Page 3 of 6
Re: #MusicProducerJokes
Posted: Tue Jun 05, 2012 4:36 pm
by Artie_Fufkin
that sawtooth one was dees
Just a general music joke everyone's heard 'I broke a g-string fingering a minor.'
Re: #MusicProducerJokes
Posted: Tue Jun 05, 2012 4:40 pm
by didi
I'd like to apologise to everybody for my behaviour in this thread. I shall leave and never return.
Re: #MusicProducerJokes
Posted: Tue Jun 05, 2012 5:10 pm
by Augment
Re: #MusicProducerJokes
Posted: Tue Jun 05, 2012 7:27 pm
by Sonika
blinkesko wrote:

Re: #MusicProducerJokes
Posted: Wed Jun 06, 2012 2:37 am
by Artie_Fufkin
^that picture is funnier than everything in this thread XD
Re: #MusicProducerJokes
Posted: Wed Jun 06, 2012 5:28 am
by NinjaEdit
What did the producer eat for breakfast?
FL.
Re: #MusicProducerJokes
Posted: Wed Jun 06, 2012 5:43 am
by BonerJams04
you ppl are too creative
Re: #MusicProducerJokes
Posted: Wed Jun 06, 2012 7:43 am
by Sintax makes bass
Re: #MusicProducerJokes
Posted: Wed Jun 06, 2012 8:16 am
by DJens
Re: #MusicProducerJokes
Posted: Wed Jun 06, 2012 11:24 am
by Augment

My lil bro uploaded this to 9gag, 32k smiles o.o
Re: #MusicProducerJokes
Posted: Wed Jun 06, 2012 11:25 am
by nnny
Not so much producer jokes, music jokes in general.
How do you fix a broken tuba?
With a tuba glue.
What do bass players use for birth control?
Their personalities.
What did the bass player get on his IQ test?
Drool.
In the future, how many sound engineers will you need to replace a light source?
Five. Four to reminisce about how much better the old tubes were, and one to actually do it.
Enough bashing on Bass players haha <3
Re: #MusicProducerJokes
Posted: Wed Jun 06, 2012 11:26 am
by ekidd91
Bit dated these days but...
How many sound engineers does it take to change a lightbulb?

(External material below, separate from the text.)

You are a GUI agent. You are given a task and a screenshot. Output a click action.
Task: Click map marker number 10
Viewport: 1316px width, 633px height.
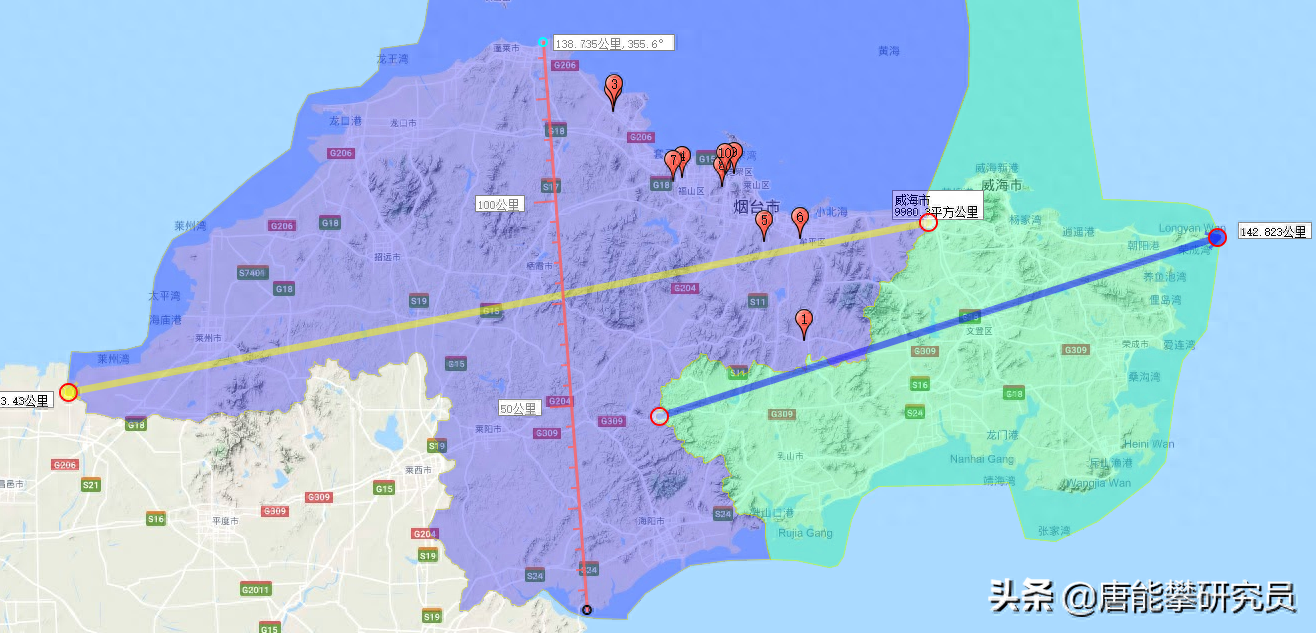(x=725, y=155)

0. You get the tape-op to do it.
EDIT: I have a bass player one too.
Why did the bass player stand outside his friend's house all night?
He couldn't find the key and didn't know when to come in.
Re: #MusicProducerJokes
Posted: Wed Jun 06, 2012 11:47 am
by JFK
nnny wrote:
What do bass players use for birth control?
Their personalities.
What did the bass player get on his IQ test?
Drool.
As a bass player myself I can honestly say that here is more than a little bit of truth in these jokes....

Re: #MusicProducerJokes
Posted: Wed Jun 06, 2012 1:15 pm
by Brothulhu
ekidd91 wrote:
Why did the bass player stand outside his friend's house all night?

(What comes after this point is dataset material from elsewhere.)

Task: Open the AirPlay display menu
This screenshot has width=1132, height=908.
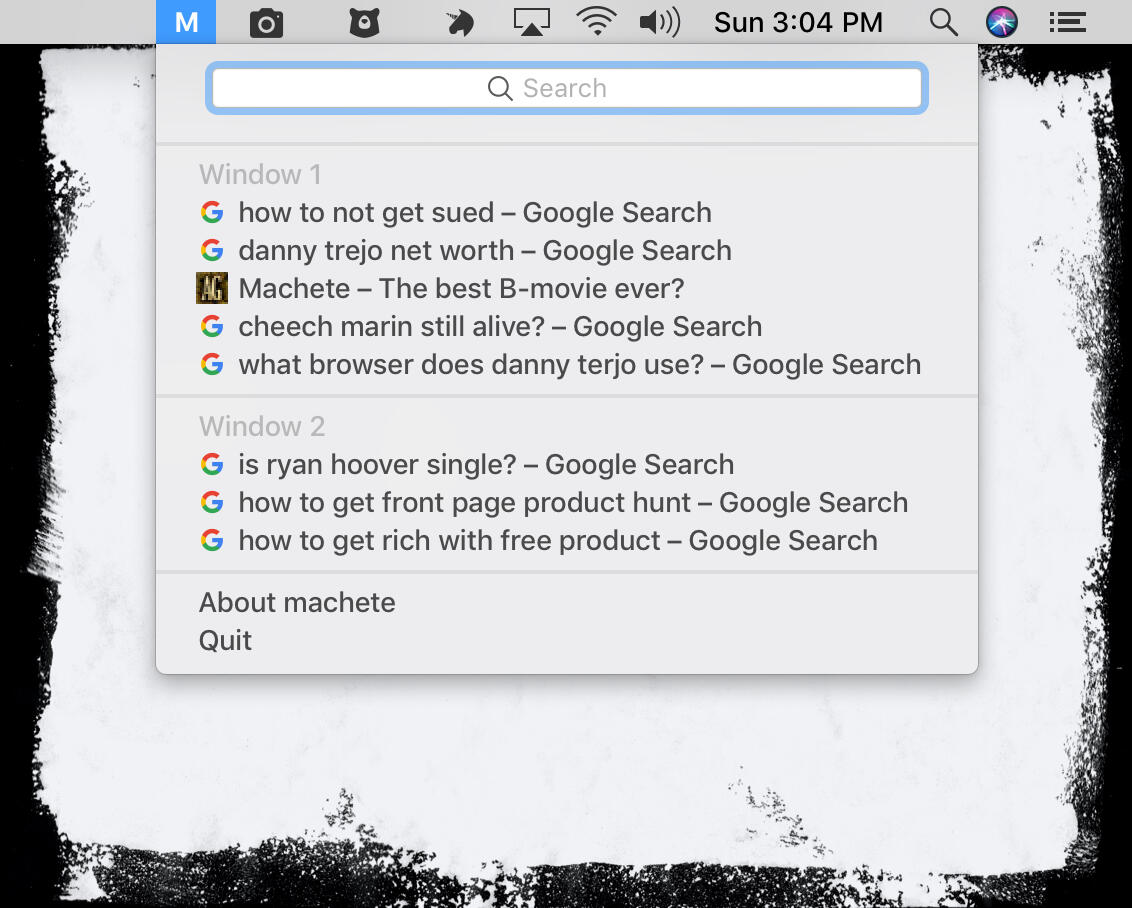Action: 531,22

He couldn't find the key and didn't know when to come in.
Best joke in the whole thread
Re: #MusicProducerJokes
Posted: Wed Jun 06, 2012 1:18 pm
by Sonika
I feel like I should make a pun about digital Mystikz here but I can't think of one!
Re: #MusicProducerJokes
Posted: Wed Jun 06, 2012 1:23 pm
by NinjaEdit
Brothulhu wrote:ekidd91 wrote:
Why did the bass player stand outside his friend's house all night?
He couldn't find the key and didn't know when to come in.

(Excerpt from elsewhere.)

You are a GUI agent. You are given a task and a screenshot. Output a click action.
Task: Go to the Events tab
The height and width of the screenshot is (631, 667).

Best joke in the whole thread
I don't get it.
Why did the producer not purchase the egg?
Because it was cracked.
Re: #MusicProducerJokes
Posted: Wed Jun 06, 2012 1:27 pm
by BonerJams04
DJens wrote:
that looks like adventuretime
Re: #MusicProducerJokes
Posted: Wed Jun 06, 2012 1:30 pm
by Electric_Head
It`s the loopy arms.
Re: #MusicProducerJokes
Posted: Wed Jun 06, 2012 2:24 pm
by hutyluty
Sonika wrote:
I feel like I should make a pun about digital Mystikz here but I can't think of one!
if they had a bad outlook on life, they'd be the digital pessimystikz
Re: #MusicProducerJokes
Posted: Wed Jun 06, 2012 2:26 pm
by dickman69
if they were finger puppeteers theyd be mystikal digitz etc etc etc
there is already a thread about dmz jokes no?